:: WORK TO BE COMPLETED ::
Give back all of the data, word for word.

= Beginning of Section =

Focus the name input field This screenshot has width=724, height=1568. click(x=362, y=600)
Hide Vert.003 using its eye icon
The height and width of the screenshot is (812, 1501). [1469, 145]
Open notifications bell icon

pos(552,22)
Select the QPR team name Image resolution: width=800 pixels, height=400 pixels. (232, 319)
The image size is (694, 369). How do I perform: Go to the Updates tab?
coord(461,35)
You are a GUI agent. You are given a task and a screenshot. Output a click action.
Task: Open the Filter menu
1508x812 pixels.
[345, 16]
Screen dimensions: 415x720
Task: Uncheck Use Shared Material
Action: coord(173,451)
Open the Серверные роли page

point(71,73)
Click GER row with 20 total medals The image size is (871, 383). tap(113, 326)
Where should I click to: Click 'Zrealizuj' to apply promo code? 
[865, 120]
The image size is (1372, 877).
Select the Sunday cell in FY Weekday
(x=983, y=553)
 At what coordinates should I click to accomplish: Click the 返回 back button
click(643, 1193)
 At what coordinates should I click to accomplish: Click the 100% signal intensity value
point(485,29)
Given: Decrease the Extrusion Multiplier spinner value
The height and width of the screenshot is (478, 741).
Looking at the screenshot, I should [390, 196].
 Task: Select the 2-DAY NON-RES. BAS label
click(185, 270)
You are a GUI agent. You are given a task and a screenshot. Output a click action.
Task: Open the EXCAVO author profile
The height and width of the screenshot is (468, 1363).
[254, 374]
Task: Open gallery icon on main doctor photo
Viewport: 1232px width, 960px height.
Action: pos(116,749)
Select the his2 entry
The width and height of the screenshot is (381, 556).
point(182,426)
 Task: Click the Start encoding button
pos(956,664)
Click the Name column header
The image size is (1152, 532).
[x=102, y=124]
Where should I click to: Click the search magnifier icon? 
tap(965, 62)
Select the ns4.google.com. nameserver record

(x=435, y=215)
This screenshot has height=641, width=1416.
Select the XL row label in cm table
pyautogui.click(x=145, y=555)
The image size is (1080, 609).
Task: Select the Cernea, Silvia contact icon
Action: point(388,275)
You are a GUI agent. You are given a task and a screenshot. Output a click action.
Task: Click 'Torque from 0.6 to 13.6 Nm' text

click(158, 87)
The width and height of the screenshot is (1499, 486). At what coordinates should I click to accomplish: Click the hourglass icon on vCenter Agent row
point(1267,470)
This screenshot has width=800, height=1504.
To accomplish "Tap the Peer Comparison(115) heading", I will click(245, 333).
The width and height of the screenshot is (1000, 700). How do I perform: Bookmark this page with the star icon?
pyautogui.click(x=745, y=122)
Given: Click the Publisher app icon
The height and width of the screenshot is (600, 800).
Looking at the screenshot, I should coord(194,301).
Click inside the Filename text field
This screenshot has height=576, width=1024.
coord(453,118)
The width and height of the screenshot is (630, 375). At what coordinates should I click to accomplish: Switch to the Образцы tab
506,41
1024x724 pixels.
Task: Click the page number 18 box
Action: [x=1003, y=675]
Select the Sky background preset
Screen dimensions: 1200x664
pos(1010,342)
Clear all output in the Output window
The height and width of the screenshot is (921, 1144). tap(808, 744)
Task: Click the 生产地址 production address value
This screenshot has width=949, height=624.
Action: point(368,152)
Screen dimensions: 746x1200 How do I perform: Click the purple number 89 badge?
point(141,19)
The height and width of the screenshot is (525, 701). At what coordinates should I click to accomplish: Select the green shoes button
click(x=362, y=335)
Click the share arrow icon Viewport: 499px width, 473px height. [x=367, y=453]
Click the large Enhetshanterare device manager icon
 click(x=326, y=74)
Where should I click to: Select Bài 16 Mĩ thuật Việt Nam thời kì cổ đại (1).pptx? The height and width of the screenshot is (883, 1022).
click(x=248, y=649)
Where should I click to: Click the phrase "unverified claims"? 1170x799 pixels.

= End of Section =

:: SOLUTION TO THIS EXERCISE ::
Focus the name input field This screenshot has width=724, height=1568. click(x=362, y=600)
Hide Vert.003 using its eye icon
The height and width of the screenshot is (812, 1501). [1469, 145]
Open notifications bell icon

pos(552,22)
Select the QPR team name Image resolution: width=800 pixels, height=400 pixels. (232, 319)
The image size is (694, 369). How do I perform: Go to the Updates tab?
coord(461,35)
You are a GUI agent. You are given a task and a screenshot. Output a click action.
Task: Open the Filter menu
1508x812 pixels.
[345, 16]
Screen dimensions: 415x720
Task: Uncheck Use Shared Material
Action: coord(173,451)
Open the Серверные роли page

point(71,73)
Click GER row with 20 total medals The image size is (871, 383). tap(113, 326)
Where should I click to: Click 'Zrealizuj' to apply promo code? 
[865, 120]
The image size is (1372, 877).
Select the Sunday cell in FY Weekday
(x=983, y=553)
 At what coordinates should I click to accomplish: Click the 返回 back button
click(643, 1193)
 At what coordinates should I click to accomplish: Click the 100% signal intensity value
point(485,29)
Given: Decrease the Extrusion Multiplier spinner value
The height and width of the screenshot is (478, 741).
Looking at the screenshot, I should [390, 196].
 Task: Select the 2-DAY NON-RES. BAS label
click(185, 270)
You are a GUI agent. You are given a task and a screenshot. Output a click action.
Task: Open the EXCAVO author profile
The height and width of the screenshot is (468, 1363).
[254, 374]
Task: Open gallery icon on main doctor photo
Viewport: 1232px width, 960px height.
Action: pos(116,749)
Select the his2 entry
The width and height of the screenshot is (381, 556).
point(182,426)
 Task: Click the Start encoding button
pos(956,664)
Click the Name column header
The image size is (1152, 532).
[x=102, y=124]
Where should I click to: Click the search magnifier icon? 
tap(965, 62)
Select the ns4.google.com. nameserver record

(x=435, y=215)
This screenshot has height=641, width=1416.
Select the XL row label in cm table
pyautogui.click(x=145, y=555)
The image size is (1080, 609).
Task: Select the Cernea, Silvia contact icon
Action: point(388,275)
You are a GUI agent. You are given a task and a screenshot. Output a click action.
Task: Click 'Torque from 0.6 to 13.6 Nm' text

click(158, 87)
The width and height of the screenshot is (1499, 486). At what coordinates should I click to accomplish: Click the hourglass icon on vCenter Agent row
point(1267,470)
This screenshot has width=800, height=1504.
To accomplish "Tap the Peer Comparison(115) heading", I will click(245, 333).
The width and height of the screenshot is (1000, 700). How do I perform: Bookmark this page with the star icon?
pyautogui.click(x=745, y=122)
Given: Click the Publisher app icon
The height and width of the screenshot is (600, 800).
Looking at the screenshot, I should coord(194,301).
Click inside the Filename text field
This screenshot has height=576, width=1024.
coord(453,118)
The width and height of the screenshot is (630, 375). At what coordinates should I click to accomplish: Switch to the Образцы tab
506,41
1024x724 pixels.
Task: Click the page number 18 box
Action: [x=1003, y=675]
Select the Sky background preset
Screen dimensions: 1200x664
pos(1010,342)
Clear all output in the Output window
The height and width of the screenshot is (921, 1144). tap(808, 744)
Task: Click the 生产地址 production address value
This screenshot has width=949, height=624.
Action: point(368,152)
Screen dimensions: 746x1200 How do I perform: Click the purple number 89 badge?
point(141,19)
The height and width of the screenshot is (525, 701). At what coordinates should I click to accomplish: Select the green shoes button
click(x=362, y=335)
Click the share arrow icon Viewport: 499px width, 473px height. [x=367, y=453]
Click the large Enhetshanterare device manager icon
 click(x=326, y=74)
Where should I click to: Select Bài 16 Mĩ thuật Việt Nam thời kì cổ đại (1).pptx? The height and width of the screenshot is (883, 1022).
click(x=248, y=649)
Where should I click to: Click the phrase "unverified claims"? 1170x799 pixels.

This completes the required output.